§ **Instructions for the task**
Please write out every record below exactly as it stands.

§ **Material for this exercise**
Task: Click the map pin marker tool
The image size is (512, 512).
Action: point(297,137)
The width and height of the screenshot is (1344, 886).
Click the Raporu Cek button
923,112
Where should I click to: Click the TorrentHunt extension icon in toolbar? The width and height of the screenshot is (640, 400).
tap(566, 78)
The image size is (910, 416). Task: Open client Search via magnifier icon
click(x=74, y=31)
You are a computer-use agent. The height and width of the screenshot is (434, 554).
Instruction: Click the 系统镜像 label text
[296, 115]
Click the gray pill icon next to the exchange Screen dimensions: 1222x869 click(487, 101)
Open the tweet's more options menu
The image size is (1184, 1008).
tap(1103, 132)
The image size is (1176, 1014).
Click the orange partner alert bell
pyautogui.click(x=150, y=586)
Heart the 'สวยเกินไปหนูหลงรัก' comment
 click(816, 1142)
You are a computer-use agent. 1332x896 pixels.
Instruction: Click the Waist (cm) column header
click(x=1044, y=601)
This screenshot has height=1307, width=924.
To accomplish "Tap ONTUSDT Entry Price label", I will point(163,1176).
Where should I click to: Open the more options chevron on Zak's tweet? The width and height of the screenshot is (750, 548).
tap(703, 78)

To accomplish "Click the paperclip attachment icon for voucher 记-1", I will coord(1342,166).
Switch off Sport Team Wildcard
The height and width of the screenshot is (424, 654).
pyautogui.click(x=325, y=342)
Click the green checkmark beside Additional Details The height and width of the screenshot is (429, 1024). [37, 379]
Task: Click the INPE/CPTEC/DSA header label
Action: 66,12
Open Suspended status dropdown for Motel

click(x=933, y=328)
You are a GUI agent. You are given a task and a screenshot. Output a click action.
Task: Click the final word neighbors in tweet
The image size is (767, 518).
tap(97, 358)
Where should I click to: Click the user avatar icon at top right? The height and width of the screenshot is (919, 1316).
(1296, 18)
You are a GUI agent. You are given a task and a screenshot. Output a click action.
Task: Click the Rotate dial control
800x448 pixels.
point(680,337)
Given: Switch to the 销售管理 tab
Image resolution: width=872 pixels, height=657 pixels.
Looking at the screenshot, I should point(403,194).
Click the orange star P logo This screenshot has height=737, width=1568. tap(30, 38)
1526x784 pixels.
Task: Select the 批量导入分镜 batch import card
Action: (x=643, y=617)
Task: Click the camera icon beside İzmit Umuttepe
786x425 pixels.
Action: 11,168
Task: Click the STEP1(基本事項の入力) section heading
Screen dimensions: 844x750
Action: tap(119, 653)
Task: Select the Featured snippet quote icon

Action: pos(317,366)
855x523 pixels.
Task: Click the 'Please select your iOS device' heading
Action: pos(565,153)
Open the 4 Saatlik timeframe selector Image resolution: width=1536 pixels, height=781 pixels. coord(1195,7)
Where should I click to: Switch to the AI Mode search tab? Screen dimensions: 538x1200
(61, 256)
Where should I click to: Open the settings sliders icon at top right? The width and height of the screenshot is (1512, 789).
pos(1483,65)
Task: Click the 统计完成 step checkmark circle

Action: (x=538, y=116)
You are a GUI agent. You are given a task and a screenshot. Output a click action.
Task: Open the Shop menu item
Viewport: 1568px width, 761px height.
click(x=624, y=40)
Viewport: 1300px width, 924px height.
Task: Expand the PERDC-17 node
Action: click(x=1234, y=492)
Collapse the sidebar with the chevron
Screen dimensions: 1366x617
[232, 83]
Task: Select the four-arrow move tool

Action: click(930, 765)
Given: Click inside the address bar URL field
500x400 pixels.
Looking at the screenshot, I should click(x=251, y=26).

§ **Result for this exercise**
Task: Click the map pin marker tool
The image size is (512, 512).
Action: point(297,137)
The width and height of the screenshot is (1344, 886).
Click the Raporu Cek button
923,112
Where should I click to: Click the TorrentHunt extension icon in toolbar? The width and height of the screenshot is (640, 400).
tap(566, 78)
The image size is (910, 416). Task: Open client Search via magnifier icon
click(x=74, y=31)
You are a computer-use agent. The height and width of the screenshot is (434, 554).
Instruction: Click the 系统镜像 label text
[296, 115]
Click the gray pill icon next to the exchange Screen dimensions: 1222x869 click(487, 101)
Open the tweet's more options menu
The image size is (1184, 1008).
tap(1103, 132)
The image size is (1176, 1014).
Click the orange partner alert bell
pyautogui.click(x=150, y=586)
Heart the 'สวยเกินไปหนูหลงรัก' comment
 click(816, 1142)
You are a computer-use agent. 1332x896 pixels.
Instruction: Click the Waist (cm) column header
click(x=1044, y=601)
This screenshot has height=1307, width=924.
To accomplish "Tap ONTUSDT Entry Price label", I will point(163,1176).
Where should I click to: Open the more options chevron on Zak's tweet? The width and height of the screenshot is (750, 548).
tap(703, 78)

To accomplish "Click the paperclip attachment icon for voucher 记-1", I will coord(1342,166).
Switch off Sport Team Wildcard
The height and width of the screenshot is (424, 654).
pyautogui.click(x=325, y=342)
Click the green checkmark beside Additional Details The height and width of the screenshot is (429, 1024). [37, 379]
Task: Click the INPE/CPTEC/DSA header label
Action: 66,12
Open Suspended status dropdown for Motel

click(x=933, y=328)
You are a GUI agent. You are given a task and a screenshot. Output a click action.
Task: Click the final word neighbors in tweet
The image size is (767, 518).
tap(97, 358)
Where should I click to: Click the user avatar icon at top right? The height and width of the screenshot is (919, 1316).
(1296, 18)
You are a GUI agent. You are given a task and a screenshot. Output a click action.
Task: Click the Rotate dial control
800x448 pixels.
point(680,337)
Given: Switch to the 销售管理 tab
Image resolution: width=872 pixels, height=657 pixels.
Looking at the screenshot, I should point(403,194).
Click the orange star P logo This screenshot has height=737, width=1568. tap(30, 38)
1526x784 pixels.
Task: Select the 批量导入分镜 batch import card
Action: (x=643, y=617)
Task: Click the camera icon beside İzmit Umuttepe
786x425 pixels.
Action: 11,168
Task: Click the STEP1(基本事項の入力) section heading
Screen dimensions: 844x750
Action: tap(119, 653)
Task: Select the Featured snippet quote icon

Action: pos(317,366)
855x523 pixels.
Task: Click the 'Please select your iOS device' heading
Action: pos(565,153)
Open the 4 Saatlik timeframe selector Image resolution: width=1536 pixels, height=781 pixels. coord(1195,7)
Where should I click to: Switch to the AI Mode search tab? Screen dimensions: 538x1200
(61, 256)
Where should I click to: Open the settings sliders icon at top right? The width and height of the screenshot is (1512, 789).
pos(1483,65)
Task: Click the 统计完成 step checkmark circle

Action: (x=538, y=116)
You are a GUI agent. You are given a task and a screenshot. Output a click action.
Task: Open the Shop menu item
Viewport: 1568px width, 761px height.
click(x=624, y=40)
Viewport: 1300px width, 924px height.
Task: Expand the PERDC-17 node
Action: click(x=1234, y=492)
Collapse the sidebar with the chevron
Screen dimensions: 1366x617
[232, 83]
Task: Select the four-arrow move tool

Action: click(930, 765)
Given: Click inside the address bar URL field
500x400 pixels.
Looking at the screenshot, I should click(x=251, y=26).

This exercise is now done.